My plan was to drive back to Ponce Inlet, pick up Max and head to our river cabin and try to assess what to do next. There, at least, I could be somewhat isolated from the news media, let calm return to Ponce Marina, and have a more secure fortress to lie low in the event I was still being followed. I had no idea where Courtney was, where she’d been, or where she was going. I thought I was close to finding her before all hell broke loose, before a man was shot between the eyes, and one of his trailers became scorched earth with the charred remains of two bodies under the rubble.
The one thing I was certain of was that the two dead guys didn’t follow me to the Fish Camp. They knew about it probably very close to the time that I figured out that Courtney might be hiding there. And this meant one thing: my phone was tapped. That’s a good and bad thing. Bad because privacy is lost. Good because I can set a trap.

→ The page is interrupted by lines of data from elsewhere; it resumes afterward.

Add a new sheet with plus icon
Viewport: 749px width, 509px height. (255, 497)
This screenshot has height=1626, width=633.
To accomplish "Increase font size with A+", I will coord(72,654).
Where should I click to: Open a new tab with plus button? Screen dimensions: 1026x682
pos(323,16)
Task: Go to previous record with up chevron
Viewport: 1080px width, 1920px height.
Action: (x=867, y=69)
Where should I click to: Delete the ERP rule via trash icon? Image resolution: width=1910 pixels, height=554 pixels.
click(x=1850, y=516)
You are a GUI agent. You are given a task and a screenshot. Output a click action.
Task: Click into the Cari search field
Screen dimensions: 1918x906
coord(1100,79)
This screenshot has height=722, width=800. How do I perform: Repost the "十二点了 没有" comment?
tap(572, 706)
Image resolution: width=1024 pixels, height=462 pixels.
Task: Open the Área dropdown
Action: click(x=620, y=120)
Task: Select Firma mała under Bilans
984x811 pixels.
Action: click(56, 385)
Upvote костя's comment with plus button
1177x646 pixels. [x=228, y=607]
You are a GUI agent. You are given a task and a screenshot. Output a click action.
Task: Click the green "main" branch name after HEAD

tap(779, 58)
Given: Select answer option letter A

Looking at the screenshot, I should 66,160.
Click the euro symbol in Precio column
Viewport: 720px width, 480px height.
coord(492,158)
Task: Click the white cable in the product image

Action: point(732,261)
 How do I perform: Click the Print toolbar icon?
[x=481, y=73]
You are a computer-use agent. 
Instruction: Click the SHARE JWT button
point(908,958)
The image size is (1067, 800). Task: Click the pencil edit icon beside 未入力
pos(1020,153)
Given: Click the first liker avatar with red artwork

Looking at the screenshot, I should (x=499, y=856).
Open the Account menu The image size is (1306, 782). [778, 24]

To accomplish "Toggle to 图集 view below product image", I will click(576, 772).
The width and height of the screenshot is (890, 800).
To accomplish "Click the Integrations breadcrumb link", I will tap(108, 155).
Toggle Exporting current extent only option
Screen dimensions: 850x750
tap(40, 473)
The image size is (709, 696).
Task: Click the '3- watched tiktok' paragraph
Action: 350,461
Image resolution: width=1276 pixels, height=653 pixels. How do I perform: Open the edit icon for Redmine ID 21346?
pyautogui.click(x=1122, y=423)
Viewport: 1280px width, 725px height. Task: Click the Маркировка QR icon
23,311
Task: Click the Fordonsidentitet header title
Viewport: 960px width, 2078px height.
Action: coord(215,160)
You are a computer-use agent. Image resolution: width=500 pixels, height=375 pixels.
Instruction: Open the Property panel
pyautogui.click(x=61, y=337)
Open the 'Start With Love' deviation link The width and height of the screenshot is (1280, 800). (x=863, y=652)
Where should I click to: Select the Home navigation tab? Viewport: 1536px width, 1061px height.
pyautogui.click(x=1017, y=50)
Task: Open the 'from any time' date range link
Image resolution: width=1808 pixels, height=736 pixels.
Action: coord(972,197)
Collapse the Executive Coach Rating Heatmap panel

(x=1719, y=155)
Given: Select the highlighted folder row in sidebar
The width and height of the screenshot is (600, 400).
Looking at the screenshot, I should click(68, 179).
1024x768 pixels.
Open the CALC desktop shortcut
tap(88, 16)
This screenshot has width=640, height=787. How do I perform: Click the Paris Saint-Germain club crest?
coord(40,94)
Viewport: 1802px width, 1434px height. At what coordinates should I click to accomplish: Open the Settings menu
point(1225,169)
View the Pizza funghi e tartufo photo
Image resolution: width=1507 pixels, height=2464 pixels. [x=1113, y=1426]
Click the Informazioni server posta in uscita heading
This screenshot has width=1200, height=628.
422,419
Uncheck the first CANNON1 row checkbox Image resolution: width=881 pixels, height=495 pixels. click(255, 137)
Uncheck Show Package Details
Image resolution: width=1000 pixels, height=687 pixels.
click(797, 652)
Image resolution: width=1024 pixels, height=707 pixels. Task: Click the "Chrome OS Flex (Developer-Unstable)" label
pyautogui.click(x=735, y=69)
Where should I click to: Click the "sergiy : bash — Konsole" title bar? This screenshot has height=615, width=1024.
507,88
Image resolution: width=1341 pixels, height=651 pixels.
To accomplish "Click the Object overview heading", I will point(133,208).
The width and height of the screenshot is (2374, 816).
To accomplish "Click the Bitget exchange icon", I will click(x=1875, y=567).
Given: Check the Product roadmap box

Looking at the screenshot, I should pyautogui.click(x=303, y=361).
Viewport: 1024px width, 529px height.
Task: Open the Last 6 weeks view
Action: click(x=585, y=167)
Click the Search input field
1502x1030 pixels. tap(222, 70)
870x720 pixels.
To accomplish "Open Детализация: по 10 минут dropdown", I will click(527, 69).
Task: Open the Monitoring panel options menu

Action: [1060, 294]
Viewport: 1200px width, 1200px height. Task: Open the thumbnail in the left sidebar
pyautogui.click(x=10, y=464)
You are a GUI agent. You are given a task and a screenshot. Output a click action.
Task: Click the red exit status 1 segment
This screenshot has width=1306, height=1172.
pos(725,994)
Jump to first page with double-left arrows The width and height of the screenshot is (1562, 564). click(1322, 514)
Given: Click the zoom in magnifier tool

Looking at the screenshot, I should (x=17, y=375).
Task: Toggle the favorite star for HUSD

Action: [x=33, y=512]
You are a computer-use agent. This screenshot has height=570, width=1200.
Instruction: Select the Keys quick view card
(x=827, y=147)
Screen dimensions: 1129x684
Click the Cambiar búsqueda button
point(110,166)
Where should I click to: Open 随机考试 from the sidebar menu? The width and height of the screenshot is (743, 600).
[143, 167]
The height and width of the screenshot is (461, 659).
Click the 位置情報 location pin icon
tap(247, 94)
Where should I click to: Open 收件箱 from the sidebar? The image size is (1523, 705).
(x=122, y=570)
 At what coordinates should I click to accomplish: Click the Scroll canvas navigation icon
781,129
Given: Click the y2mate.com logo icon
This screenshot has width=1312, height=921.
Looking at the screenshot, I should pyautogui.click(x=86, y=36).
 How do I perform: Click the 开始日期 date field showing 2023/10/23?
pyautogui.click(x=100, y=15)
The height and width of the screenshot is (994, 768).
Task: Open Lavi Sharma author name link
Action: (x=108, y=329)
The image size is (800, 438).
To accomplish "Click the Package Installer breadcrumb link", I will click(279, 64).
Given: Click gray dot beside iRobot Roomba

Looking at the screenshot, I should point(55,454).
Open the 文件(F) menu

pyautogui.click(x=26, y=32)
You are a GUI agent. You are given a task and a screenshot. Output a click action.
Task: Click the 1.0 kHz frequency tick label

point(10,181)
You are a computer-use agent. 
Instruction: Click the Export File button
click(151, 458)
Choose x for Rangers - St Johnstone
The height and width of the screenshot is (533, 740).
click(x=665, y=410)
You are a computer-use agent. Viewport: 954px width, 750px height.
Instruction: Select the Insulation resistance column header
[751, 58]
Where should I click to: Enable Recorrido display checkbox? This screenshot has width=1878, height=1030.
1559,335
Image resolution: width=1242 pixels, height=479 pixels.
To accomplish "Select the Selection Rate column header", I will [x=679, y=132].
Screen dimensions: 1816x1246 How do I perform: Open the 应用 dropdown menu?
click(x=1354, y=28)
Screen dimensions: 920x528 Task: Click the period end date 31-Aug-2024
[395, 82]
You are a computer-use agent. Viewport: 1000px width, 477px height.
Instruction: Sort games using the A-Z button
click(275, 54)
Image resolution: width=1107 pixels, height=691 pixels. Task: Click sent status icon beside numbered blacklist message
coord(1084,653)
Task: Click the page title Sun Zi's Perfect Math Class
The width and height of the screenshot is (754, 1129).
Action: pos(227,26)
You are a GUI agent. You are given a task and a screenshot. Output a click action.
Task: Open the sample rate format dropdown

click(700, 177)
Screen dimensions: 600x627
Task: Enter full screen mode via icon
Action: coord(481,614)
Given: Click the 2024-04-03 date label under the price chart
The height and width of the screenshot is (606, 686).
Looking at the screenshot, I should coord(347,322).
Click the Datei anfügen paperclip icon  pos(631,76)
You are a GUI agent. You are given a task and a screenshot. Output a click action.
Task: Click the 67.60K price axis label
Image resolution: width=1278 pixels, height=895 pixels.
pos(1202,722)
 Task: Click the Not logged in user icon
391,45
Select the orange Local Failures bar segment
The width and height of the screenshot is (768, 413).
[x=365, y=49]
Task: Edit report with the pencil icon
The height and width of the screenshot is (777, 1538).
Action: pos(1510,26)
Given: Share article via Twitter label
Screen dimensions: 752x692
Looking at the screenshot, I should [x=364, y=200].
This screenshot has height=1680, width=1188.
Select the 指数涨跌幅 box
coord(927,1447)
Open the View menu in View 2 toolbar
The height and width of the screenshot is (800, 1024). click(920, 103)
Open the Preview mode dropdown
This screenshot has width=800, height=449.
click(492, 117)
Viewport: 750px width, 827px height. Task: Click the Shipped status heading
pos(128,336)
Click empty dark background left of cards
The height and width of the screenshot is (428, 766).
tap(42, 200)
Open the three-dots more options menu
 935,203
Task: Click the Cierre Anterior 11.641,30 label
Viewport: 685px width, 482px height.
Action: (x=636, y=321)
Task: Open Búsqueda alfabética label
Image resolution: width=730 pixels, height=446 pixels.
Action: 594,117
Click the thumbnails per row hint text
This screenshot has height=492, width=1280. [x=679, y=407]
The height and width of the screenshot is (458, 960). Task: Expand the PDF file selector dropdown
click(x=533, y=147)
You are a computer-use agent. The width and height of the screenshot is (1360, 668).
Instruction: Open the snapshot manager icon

A half hour later, I parked in front of the trailer where I’d seen the woman in the red bathrobe standing when I first arrived at the Fish Camp. Her small yard was cast in deep shade, red and white impatiens planted in a circle around the base of a live oak tree. I heard her talking loudly before I actually saw her. Gladys Johnston sat on a rattan couch inside a screened-in porch, fanning her face with a Japanese hand fan. I said, “I just wanted to personally thank you. My name’s Sean O’Brien. Thank you for talking with police.”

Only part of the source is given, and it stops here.